* REQUIREMENT
With both ends included, repeat exactly the lines of the entries below from the one containing "Instruction: Open Region" down to the one containing "Task: Reload the current page", and no others.

* Records contained in a dataset

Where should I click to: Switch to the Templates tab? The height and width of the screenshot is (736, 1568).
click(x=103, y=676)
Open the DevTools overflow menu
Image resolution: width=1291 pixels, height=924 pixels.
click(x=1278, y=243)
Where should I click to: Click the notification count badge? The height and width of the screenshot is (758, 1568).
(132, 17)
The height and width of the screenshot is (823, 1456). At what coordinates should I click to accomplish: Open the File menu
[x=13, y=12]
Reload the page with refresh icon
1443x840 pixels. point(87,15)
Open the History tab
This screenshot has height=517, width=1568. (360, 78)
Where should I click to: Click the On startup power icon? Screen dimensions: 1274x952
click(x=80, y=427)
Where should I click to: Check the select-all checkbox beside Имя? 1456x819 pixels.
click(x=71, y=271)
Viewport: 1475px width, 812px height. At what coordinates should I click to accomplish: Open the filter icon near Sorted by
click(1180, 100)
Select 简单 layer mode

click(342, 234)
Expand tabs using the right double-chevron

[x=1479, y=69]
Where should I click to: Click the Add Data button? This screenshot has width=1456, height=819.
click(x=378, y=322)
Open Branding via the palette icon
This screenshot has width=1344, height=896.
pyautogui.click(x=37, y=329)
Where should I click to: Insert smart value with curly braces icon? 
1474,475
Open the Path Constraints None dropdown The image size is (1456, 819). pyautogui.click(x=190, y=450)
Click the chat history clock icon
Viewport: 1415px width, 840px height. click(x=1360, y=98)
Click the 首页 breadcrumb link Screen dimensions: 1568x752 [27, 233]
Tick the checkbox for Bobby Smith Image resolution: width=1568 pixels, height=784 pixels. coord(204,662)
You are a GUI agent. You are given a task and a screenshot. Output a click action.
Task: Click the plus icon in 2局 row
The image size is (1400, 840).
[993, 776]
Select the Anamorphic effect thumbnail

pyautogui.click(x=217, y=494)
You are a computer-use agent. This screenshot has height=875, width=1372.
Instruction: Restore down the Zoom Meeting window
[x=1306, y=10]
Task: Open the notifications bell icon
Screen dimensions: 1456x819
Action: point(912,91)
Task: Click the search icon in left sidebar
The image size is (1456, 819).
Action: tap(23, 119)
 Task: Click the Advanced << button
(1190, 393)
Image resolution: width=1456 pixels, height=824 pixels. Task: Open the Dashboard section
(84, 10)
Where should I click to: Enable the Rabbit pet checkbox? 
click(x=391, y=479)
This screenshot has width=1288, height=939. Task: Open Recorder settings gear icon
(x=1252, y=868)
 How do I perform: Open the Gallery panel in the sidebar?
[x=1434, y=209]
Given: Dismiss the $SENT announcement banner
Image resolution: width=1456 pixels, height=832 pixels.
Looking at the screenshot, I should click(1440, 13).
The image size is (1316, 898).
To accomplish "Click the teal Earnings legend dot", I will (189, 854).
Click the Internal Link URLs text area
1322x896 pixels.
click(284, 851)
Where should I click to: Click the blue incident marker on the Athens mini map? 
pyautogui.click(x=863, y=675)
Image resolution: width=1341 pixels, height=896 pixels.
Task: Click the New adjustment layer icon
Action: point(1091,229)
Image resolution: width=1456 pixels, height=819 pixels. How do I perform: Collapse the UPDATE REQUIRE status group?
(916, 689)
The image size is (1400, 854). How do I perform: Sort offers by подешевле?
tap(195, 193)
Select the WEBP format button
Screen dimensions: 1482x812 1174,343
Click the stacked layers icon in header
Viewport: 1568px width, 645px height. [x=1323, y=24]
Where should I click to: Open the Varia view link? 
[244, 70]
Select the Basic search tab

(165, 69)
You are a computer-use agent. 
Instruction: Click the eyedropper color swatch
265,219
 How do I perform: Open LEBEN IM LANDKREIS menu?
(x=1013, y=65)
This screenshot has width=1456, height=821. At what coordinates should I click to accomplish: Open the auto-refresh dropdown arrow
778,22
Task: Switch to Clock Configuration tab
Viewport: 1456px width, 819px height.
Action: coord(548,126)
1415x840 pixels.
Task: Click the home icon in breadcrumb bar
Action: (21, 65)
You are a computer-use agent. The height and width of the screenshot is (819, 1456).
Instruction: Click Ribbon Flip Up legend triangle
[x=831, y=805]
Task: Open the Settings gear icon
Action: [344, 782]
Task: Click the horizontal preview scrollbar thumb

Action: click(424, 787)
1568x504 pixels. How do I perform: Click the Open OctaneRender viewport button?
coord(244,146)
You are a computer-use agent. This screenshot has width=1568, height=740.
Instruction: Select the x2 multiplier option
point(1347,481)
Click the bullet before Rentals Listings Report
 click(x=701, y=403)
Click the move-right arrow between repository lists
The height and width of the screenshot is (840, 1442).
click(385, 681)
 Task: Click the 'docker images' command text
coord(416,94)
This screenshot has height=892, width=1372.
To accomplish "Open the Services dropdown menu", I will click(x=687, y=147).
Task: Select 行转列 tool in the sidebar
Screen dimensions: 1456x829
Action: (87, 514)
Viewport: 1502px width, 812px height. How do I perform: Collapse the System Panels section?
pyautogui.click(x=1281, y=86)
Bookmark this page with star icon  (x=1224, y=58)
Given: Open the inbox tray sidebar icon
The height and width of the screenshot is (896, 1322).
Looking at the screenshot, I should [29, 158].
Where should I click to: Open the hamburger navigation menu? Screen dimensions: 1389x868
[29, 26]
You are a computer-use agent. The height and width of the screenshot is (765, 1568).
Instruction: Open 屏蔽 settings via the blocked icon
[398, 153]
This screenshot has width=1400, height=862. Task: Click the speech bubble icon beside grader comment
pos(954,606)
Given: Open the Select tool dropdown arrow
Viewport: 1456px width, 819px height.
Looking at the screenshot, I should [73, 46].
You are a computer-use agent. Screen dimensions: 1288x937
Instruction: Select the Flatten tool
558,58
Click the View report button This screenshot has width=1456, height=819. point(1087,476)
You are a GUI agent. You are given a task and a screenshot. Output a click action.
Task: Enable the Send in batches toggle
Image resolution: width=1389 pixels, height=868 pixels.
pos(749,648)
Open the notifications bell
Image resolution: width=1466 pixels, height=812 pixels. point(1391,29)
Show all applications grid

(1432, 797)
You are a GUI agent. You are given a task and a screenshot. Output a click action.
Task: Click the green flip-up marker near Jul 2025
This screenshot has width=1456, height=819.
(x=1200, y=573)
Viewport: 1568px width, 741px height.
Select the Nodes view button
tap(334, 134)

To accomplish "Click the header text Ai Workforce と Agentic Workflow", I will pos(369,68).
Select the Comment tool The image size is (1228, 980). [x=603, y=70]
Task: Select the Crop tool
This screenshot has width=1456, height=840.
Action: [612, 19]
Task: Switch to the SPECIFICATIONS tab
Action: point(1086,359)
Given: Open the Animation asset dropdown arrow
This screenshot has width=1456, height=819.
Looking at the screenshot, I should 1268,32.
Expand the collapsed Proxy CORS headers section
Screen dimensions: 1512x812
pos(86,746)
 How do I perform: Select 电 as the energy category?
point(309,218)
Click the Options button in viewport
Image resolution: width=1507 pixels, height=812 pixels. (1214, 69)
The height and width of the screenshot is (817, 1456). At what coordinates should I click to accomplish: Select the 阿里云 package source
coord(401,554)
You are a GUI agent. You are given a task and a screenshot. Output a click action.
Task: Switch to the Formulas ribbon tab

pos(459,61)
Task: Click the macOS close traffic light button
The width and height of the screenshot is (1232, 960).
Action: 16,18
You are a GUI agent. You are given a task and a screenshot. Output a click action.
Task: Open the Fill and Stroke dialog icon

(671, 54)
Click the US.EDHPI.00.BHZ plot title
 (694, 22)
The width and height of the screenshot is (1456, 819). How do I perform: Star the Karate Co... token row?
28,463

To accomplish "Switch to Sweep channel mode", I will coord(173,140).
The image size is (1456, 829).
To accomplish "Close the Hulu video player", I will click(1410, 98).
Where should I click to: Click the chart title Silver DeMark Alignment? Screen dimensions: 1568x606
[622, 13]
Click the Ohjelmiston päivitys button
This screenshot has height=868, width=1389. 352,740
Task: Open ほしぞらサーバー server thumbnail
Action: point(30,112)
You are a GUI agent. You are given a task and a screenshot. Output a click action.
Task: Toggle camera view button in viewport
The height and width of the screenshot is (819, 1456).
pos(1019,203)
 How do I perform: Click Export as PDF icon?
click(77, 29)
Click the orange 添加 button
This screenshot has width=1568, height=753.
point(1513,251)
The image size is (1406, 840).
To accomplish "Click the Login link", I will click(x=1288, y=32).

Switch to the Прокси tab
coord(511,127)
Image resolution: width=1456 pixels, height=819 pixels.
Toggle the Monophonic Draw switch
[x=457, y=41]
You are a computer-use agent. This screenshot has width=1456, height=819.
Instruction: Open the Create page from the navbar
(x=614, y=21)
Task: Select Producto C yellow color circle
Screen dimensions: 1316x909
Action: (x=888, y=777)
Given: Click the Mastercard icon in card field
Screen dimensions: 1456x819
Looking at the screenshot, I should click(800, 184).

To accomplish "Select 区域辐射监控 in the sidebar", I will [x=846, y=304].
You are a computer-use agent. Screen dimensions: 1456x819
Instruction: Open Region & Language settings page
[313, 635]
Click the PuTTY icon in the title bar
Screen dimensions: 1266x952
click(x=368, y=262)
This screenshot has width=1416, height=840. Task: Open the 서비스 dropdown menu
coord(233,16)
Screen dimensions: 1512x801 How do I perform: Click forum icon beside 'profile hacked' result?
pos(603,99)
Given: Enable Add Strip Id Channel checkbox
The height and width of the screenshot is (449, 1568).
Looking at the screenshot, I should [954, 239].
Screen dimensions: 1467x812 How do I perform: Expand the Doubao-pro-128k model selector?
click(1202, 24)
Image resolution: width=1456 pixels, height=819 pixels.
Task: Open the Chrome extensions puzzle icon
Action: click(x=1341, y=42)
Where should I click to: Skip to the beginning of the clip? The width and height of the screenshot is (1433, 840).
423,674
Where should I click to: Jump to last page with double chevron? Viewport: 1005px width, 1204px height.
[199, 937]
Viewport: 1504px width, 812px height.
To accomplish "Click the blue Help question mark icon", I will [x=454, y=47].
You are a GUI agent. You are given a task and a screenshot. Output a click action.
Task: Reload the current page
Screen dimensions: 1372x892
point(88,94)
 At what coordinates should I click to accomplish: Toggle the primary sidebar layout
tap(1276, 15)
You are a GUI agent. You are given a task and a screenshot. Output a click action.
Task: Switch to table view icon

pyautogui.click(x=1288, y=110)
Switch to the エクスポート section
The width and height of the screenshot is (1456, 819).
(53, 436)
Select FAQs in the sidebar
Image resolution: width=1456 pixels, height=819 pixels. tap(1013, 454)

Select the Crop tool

* TASK RESULT
Instruction: Open Region & Language settings page
[313, 635]
Click the PuTTY icon in the title bar
Screen dimensions: 1266x952
click(x=368, y=262)
This screenshot has width=1416, height=840. Task: Open the 서비스 dropdown menu
coord(233,16)
Screen dimensions: 1512x801 How do I perform: Click forum icon beside 'profile hacked' result?
pos(603,99)
Given: Enable Add Strip Id Channel checkbox
The height and width of the screenshot is (449, 1568).
Looking at the screenshot, I should [954, 239].
Screen dimensions: 1467x812 How do I perform: Expand the Doubao-pro-128k model selector?
click(1202, 24)
Image resolution: width=1456 pixels, height=819 pixels.
Task: Open the Chrome extensions puzzle icon
Action: click(x=1341, y=42)
Where should I click to: Skip to the beginning of the clip? The width and height of the screenshot is (1433, 840).
423,674
Where should I click to: Jump to last page with double chevron? Viewport: 1005px width, 1204px height.
[199, 937]
Viewport: 1504px width, 812px height.
To accomplish "Click the blue Help question mark icon", I will [x=454, y=47].
You are a GUI agent. You are given a task and a screenshot. Output a click action.
Task: Reload the current page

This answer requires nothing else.